GenBFA: An Evolutionary Optimization Approach to Bit-Flip Attacks on LLMs
Sanjay Das, Swastik Bhattacharya, Souvik Kundu, Shamik Kundu, Anand Menon, Arnab Raha, Kanad Basu
TL;DR
This work reveals a critical hardware-security vulnerability in large language models by showing that targeted bit-flip attacks can catastrophically degrade performance with as few as three flips. It introduces AttentionBreaker, a framework that uses layer-wise sensitivity analysis and a weight-subset optimization method (GenBFA) to efficiently locate highly impactful bits in LLMs across various precisions. The approach demonstrates dramatic degradation on multiple models and multimodal settings, and further shows robustness to gradient-free settings, transfer across tasks, and partial recoverability via fine-tuning strategies. The findings underscore a need for defense mechanisms against fault-injection threats in mission-critical deployments of LLMs and suggest directions like parametric locking to mitigate such attacks.
Abstract
Large Language Models (LLMs) have revolutionized natural language processing (NLP), excelling in tasks like text generation and summarization. However, their increasing adoption in mission-critical applications raises concerns about hardware-based threats, particularly bit-flip attacks (BFAs). BFAs, enabled by fault injection methods such as Rowhammer, target model parameters in memory, compromising both integrity and performance. Identifying critical parameters for BFAs in the vast parameter space of LLMs poses significant challenges. While prior research suggests transformer-based architectures are inherently more robust to BFAs compared to traditional deep neural networks, we challenge this assumption.
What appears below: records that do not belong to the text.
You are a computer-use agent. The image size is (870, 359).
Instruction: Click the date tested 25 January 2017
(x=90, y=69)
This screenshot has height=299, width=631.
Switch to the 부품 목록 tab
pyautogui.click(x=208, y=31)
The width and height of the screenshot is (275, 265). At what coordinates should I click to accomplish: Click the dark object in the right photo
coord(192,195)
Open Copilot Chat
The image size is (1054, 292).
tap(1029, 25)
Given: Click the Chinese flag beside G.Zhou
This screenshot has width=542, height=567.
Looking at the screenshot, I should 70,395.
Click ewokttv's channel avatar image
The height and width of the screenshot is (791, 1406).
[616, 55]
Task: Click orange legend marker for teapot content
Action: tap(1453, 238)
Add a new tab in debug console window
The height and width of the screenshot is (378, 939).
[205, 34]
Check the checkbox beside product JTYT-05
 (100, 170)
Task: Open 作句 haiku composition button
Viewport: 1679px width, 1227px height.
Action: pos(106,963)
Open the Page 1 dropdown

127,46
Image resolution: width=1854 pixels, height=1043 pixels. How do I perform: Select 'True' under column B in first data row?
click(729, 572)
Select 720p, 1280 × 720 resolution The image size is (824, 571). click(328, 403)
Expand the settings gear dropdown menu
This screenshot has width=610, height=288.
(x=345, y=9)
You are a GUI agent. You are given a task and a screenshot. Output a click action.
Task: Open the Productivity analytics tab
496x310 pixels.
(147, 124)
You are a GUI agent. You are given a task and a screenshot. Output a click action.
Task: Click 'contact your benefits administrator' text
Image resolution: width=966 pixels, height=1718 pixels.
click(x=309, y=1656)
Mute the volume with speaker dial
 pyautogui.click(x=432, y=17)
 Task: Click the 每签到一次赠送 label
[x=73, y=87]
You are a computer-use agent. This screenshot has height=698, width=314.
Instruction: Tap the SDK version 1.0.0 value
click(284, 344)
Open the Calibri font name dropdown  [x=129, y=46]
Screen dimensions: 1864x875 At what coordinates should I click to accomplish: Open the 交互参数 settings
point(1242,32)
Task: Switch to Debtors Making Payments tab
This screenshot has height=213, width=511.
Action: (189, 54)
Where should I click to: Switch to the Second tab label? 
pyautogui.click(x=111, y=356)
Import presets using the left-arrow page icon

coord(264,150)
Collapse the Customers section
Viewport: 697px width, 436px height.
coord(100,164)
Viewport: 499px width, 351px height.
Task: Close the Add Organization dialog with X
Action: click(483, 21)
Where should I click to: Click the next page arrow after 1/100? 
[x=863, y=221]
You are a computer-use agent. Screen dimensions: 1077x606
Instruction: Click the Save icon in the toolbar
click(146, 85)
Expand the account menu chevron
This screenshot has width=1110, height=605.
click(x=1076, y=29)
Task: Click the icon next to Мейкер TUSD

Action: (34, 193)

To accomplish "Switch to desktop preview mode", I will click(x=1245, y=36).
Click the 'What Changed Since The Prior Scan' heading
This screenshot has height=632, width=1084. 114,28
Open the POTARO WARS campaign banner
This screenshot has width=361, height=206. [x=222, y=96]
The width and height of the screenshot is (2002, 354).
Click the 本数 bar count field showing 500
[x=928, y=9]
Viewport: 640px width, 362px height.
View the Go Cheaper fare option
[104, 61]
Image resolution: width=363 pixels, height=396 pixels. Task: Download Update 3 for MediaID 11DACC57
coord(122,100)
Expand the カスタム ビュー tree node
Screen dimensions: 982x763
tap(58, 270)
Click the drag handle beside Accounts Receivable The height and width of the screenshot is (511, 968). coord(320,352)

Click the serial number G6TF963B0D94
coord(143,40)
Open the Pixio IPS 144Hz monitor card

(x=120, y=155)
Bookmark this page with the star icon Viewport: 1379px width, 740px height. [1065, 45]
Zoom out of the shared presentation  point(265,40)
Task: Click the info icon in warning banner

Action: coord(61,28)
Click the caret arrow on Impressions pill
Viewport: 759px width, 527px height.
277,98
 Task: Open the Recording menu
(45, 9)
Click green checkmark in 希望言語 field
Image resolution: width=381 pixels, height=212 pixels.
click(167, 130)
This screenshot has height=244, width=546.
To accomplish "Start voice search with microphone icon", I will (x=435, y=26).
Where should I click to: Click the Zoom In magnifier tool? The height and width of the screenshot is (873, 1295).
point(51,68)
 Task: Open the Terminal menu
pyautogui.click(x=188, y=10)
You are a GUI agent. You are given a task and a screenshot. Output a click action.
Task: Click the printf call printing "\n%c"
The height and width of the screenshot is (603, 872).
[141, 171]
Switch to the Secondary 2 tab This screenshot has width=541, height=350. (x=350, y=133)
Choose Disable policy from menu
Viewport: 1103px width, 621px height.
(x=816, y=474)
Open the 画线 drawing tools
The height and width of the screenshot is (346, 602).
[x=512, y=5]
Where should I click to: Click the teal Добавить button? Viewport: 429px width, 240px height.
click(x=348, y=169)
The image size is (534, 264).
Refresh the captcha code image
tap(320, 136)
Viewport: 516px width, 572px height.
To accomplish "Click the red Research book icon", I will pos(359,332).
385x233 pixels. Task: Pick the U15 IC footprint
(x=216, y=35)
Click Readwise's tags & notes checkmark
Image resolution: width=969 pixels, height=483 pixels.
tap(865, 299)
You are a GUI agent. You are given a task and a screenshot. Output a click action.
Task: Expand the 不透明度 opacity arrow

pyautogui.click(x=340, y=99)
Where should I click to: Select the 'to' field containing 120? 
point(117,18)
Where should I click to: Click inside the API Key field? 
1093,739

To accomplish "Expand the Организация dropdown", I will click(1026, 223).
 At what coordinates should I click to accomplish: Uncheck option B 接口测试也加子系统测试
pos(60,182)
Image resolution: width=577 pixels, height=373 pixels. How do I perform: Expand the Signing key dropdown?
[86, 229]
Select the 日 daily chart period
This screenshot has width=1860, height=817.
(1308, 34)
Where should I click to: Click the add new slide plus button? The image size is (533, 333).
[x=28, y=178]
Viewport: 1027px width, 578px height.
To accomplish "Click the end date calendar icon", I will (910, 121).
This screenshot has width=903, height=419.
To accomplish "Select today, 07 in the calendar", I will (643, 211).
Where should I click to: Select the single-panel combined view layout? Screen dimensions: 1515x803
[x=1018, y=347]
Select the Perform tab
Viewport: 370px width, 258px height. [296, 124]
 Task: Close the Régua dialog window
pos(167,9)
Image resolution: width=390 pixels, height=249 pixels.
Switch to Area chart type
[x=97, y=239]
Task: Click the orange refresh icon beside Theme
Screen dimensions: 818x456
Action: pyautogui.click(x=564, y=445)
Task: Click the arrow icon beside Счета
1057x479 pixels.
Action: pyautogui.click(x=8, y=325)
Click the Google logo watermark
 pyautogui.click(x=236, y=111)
For the first time, we demonstrate that as few as three bit-flips can cause catastrophic performance degradation in an LLM with billions of parameters. Current BFA techniques are inadequate for exploiting this vulnerability due to the difficulty of efficiently identifying critical parameters within the immense parameter space. To address this, we propose AttentionBreaker, a novel framework tailored for LLMs that enables efficient traversal of the parameter space to identify critical parameters. Additionally, we introduce GenBFA, an evolutionary optimization strategy designed to refine the search further, isolating the most critical bits for an efficient and effective attack. Empirical results reveal the profound vulnerability of LLMs to AttentionBreaker. For example, merely three bit-flips (4.129 x 10^-9% of total parameters) in the LLaMA3-8B-Instruct 8-bit quantized (W8) model result in a complete performance collapse: accuracy on MMLU tasks drops from 67.3% to 0%, and Wikitext perplexity skyrockets from 12.6 to 4.72 x 10^5. These findings underscore the effectiveness of AttentionBreaker in uncovering and exploiting critical vulnerabilities within LLM architectures.